Gail: I have a sinking feeling this is going to be one of those conversations where we fail to disagree, which is so much less exciting. I don’t suppose you’d rather fight about Social Security again?
David: When I was a kid my grandfather drew me an ethnic map of his neighborhood. Some buildings were dominated by Finns, some by Norwegians, some by Germans. He made all sorts of ethnic distinctions that we don’t think to make today. When immigration works, ethnicity drops from the foreground to the background over time. It stops being a public destiny and starts being a private source of meaning.
Others disagree, but I think the current wave of immigration is going to end up working out like past waves, which is wonderful news for this country.
Gail: Obviously I agree. However, it’d be a lot easier for the newcomers to find the American dream if we could juice up the economy with some infrastructure spending and improve early childhood education. But that’s another economic fight, and I can tell you don’t want to go down that road right now.
David: I do worry about immigration reform, though. I think the proposal emerging in the Senate is a no-brainer. It increases high-skill immigration. It brings people out of the shadows. It’s got to be better than what we have. Is that your basic take?
Gail: Yes. Of course it took Mitt Romney getting drubbed in the Latino and Asian communities to get Republicans interested in the issue.
David: But I worry about the proposal’s prospects in Congress. If this were still the same old Republican Party of Reagan, then things would be fine. But the corporate wing is much weaker and the populist wing is much stronger. The struggle within the party for control is now playing out as a struggle over immigration policy. A few weeks ago I would have said the bill had a 70 percent chance of passage. Now I’m down to 50.
Gail: It’s been a long time since I gave a 50 percent chance to any piece of legislation larger than renaming a post office. I’d say 35 or 40 percent.
David: I must say I admire Marco Rubio’s role in all this. He’s taken a bold position. He’s really staked his political future on it. And he’s getting beaten up on the right. If he can hold the Gang of Eight together and then add about six or seven Republican Senators, then this thing has a chance.

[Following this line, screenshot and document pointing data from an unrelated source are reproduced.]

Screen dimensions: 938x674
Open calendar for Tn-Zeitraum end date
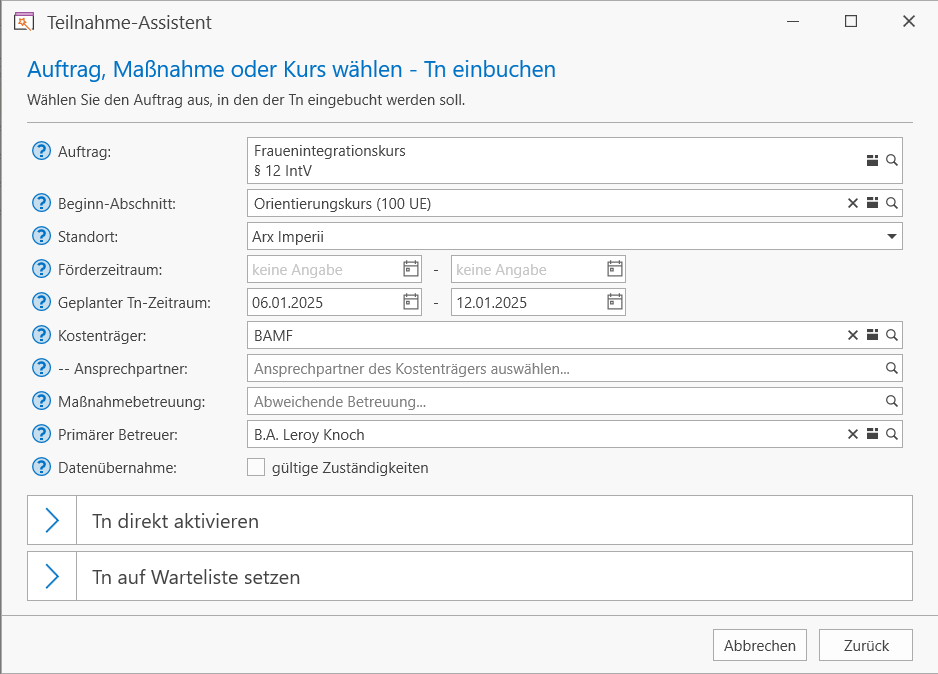point(615,302)
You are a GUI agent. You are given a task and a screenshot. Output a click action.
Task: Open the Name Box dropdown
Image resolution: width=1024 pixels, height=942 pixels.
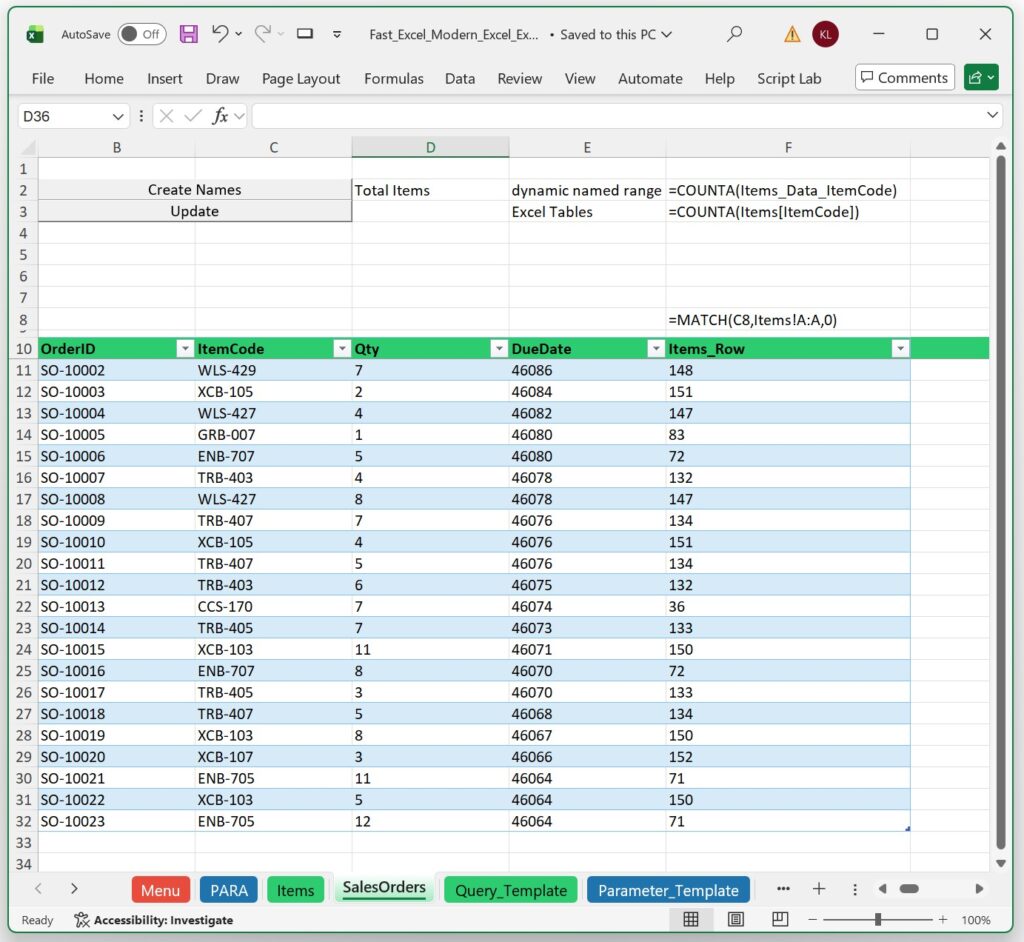[x=119, y=115]
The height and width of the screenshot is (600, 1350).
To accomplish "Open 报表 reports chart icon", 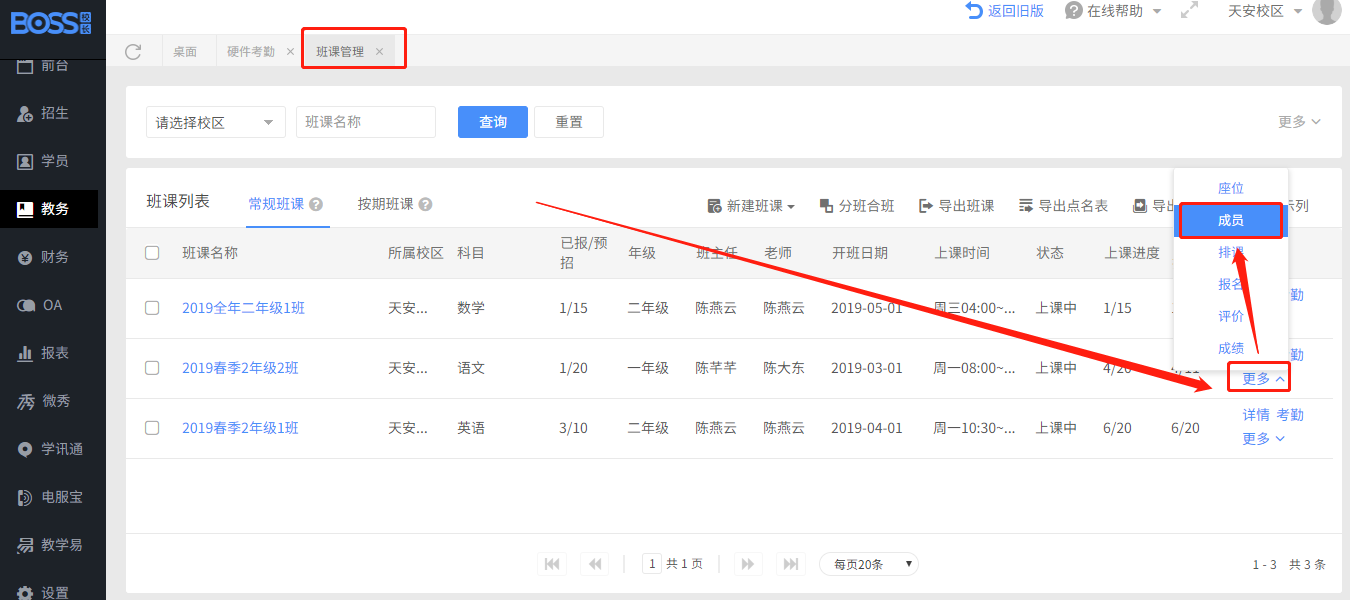I will (x=26, y=354).
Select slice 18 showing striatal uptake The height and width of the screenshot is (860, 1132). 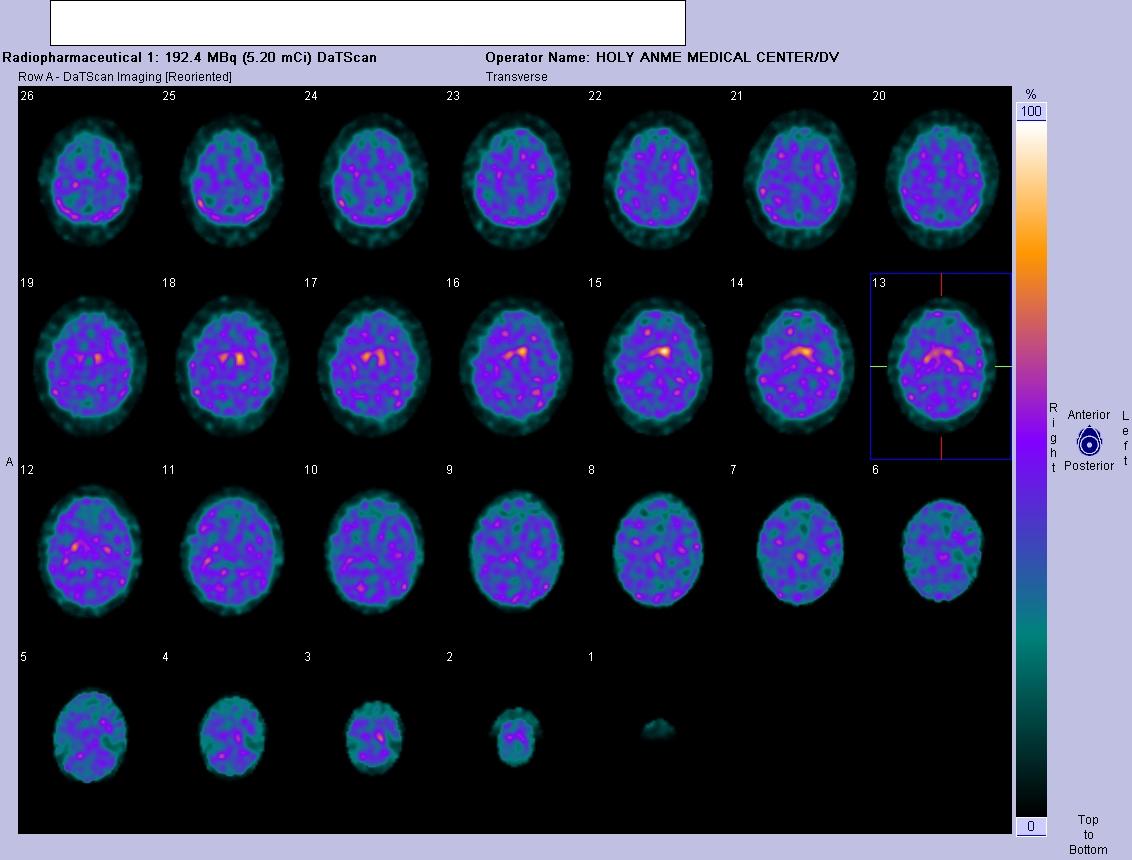coord(231,365)
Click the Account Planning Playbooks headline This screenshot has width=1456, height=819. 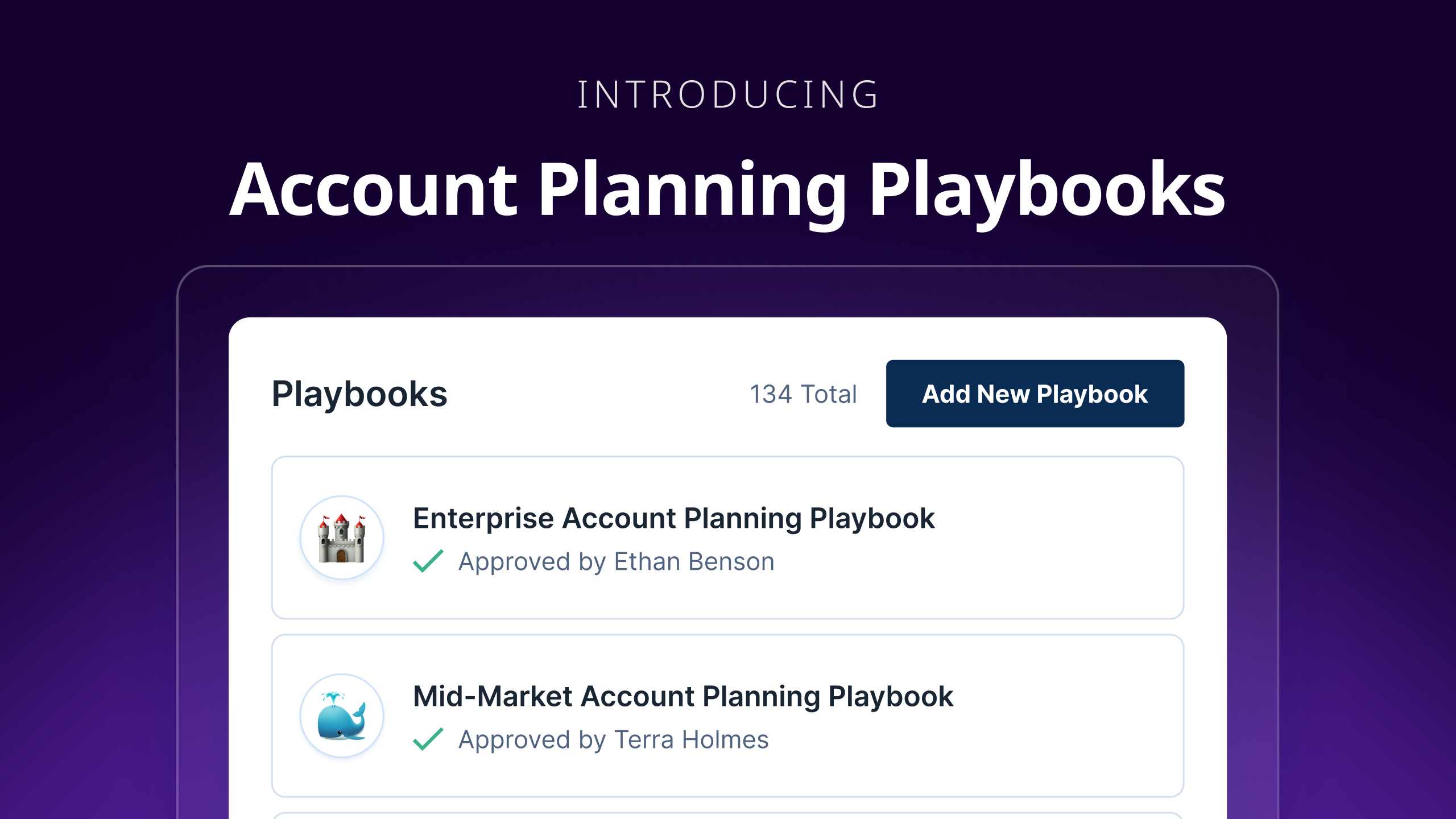[x=727, y=191]
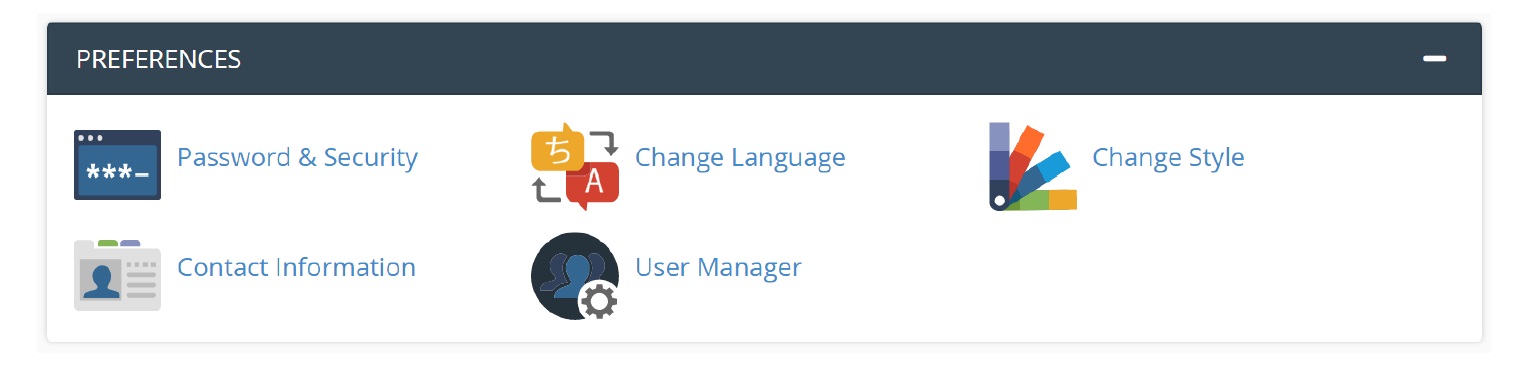Open the Password & Security link

tap(297, 158)
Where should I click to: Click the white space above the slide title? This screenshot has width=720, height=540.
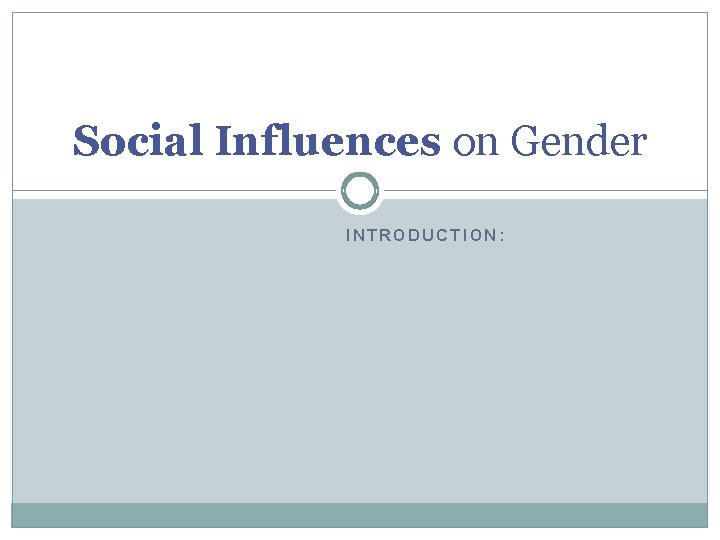(x=360, y=60)
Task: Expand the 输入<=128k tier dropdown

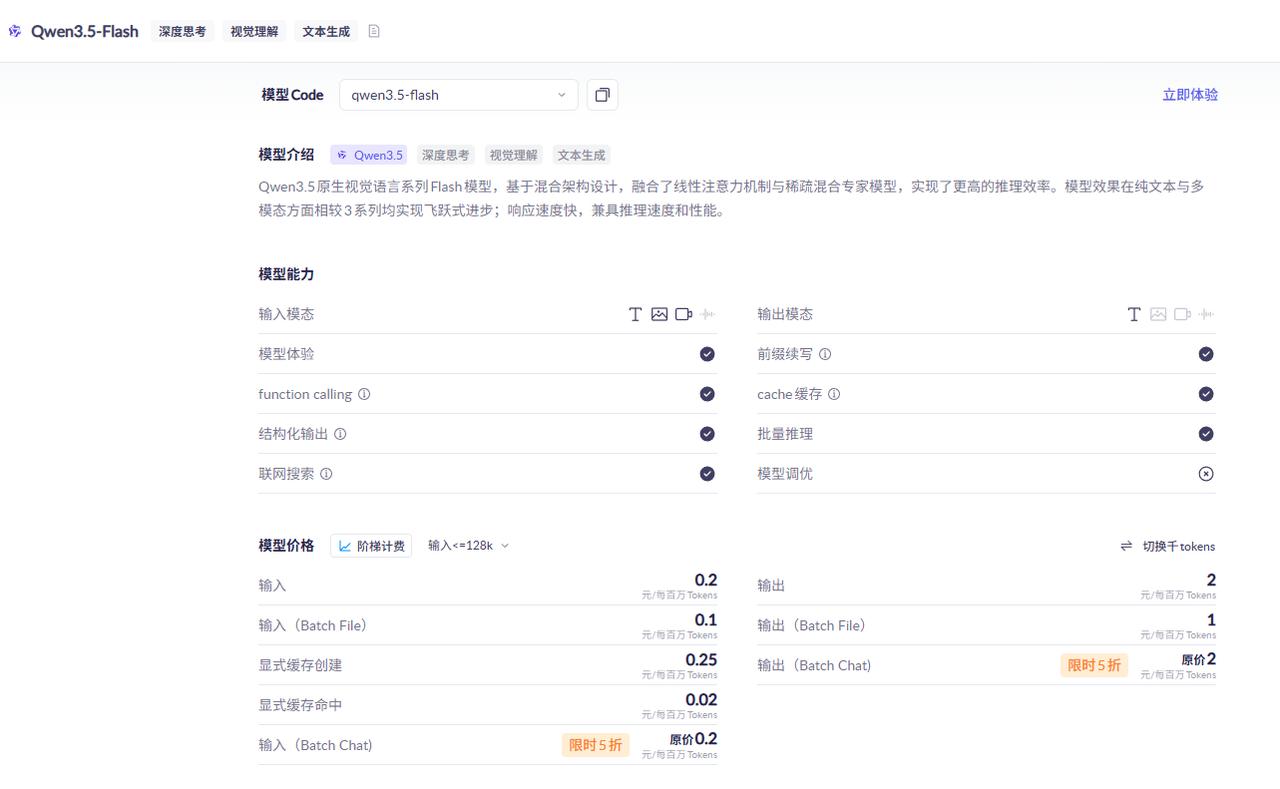Action: point(468,546)
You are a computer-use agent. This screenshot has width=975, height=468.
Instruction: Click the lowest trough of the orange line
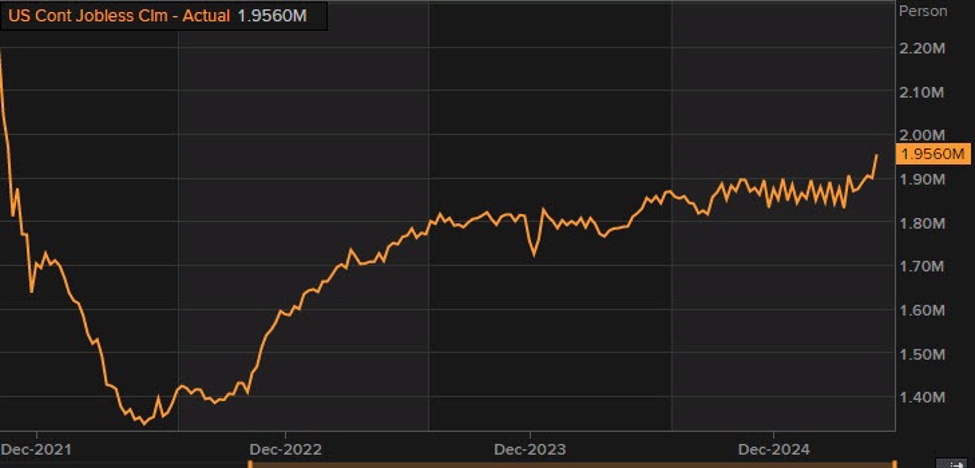[x=143, y=423]
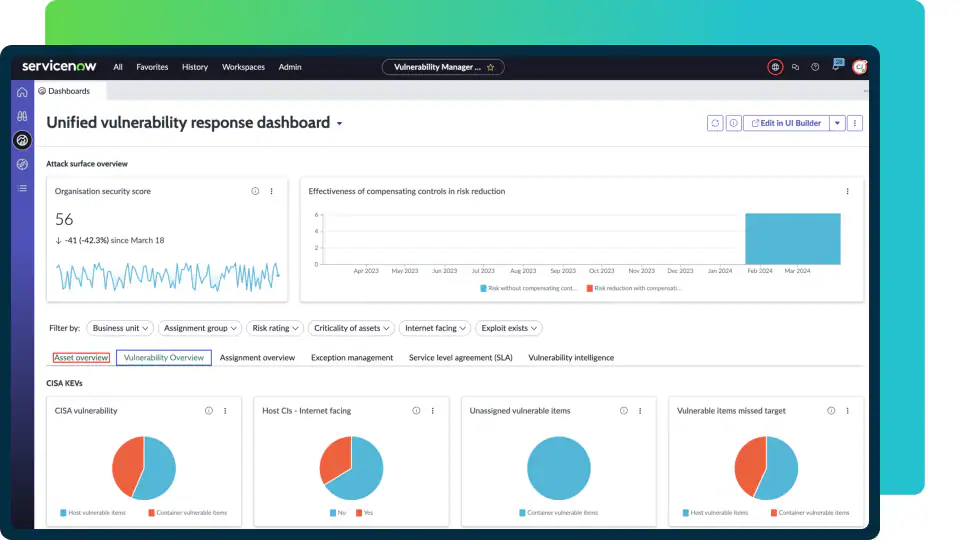
Task: Select the Exception management tab link
Action: (352, 357)
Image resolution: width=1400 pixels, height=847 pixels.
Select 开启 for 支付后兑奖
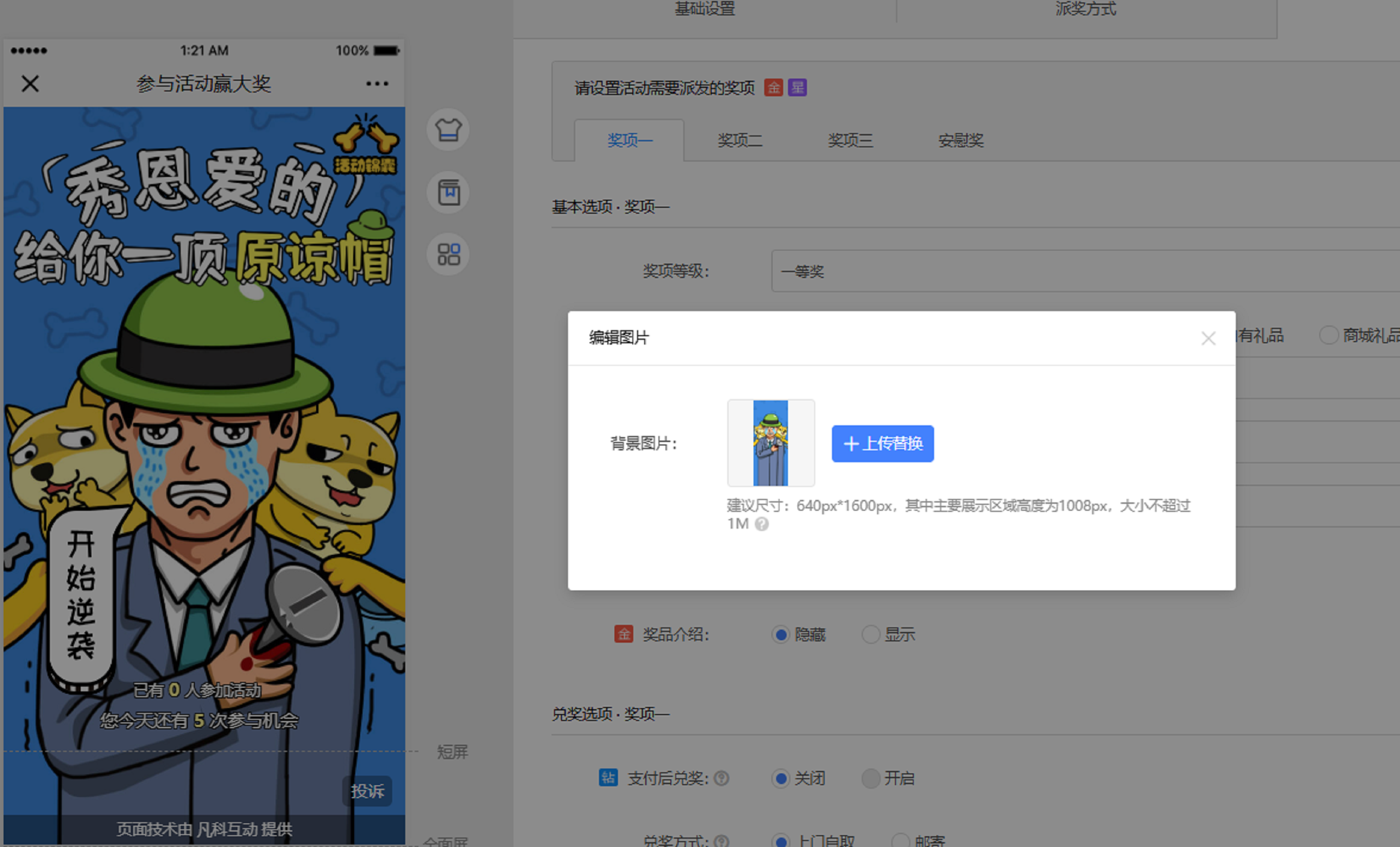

Gail: On the other side of the picture, you have Senator Ted Cruz of Texas, who is currently trying to take the credit for destroying gun control while vowing to do the same thing to immigration reform. Cruz is a great example of how the Tea Party affects the Republican senators. Every six years during election season they’re in the right wing’s pocket. Witness John McCain. In 2005, he sponsored a similar immigration bill. In 2010 he was running for re-nomination against a Tea Party type, and suddenly he’s talking about illegal immigrants murdering people and running “complete the danged fence” ads.
But once they’re safely re-elected they remember how much they hate the Tea Party’s dogmatic craziness. Now McCain is back to the old mavericky 2000 version. That’s partly because he doesn’t have an election coming up. But I think he’s also been driven to the center by his loathing for Ted Cruz. You don’t often see such a combination of irritating personality, insane political convictions and total implacability in one so young.
So I think it’s very possible immigration reform will pass the Senate handily, if only because so many people are eager to disappoint Cruz and Company. But the real problem, on this as on so very many things, is the House of Representatives.
I realize that I haven't presented a point-by-point rebuttal. But recall what Virginia Heffernan pointed out on the evolution of blogging:
Surprisingly, though, the focus of modern fact checks is rarely what we 20th-century fact-checkers would have underlined as checkable facts. Instead, Web fact-checkers generally try to show how articles presented in earnest are actually self-parody. These acts of reclassifying journalism as parody or fiction — and setting off excerpts so they play as parody — resembles literary criticism more than it does traditional fact-checking.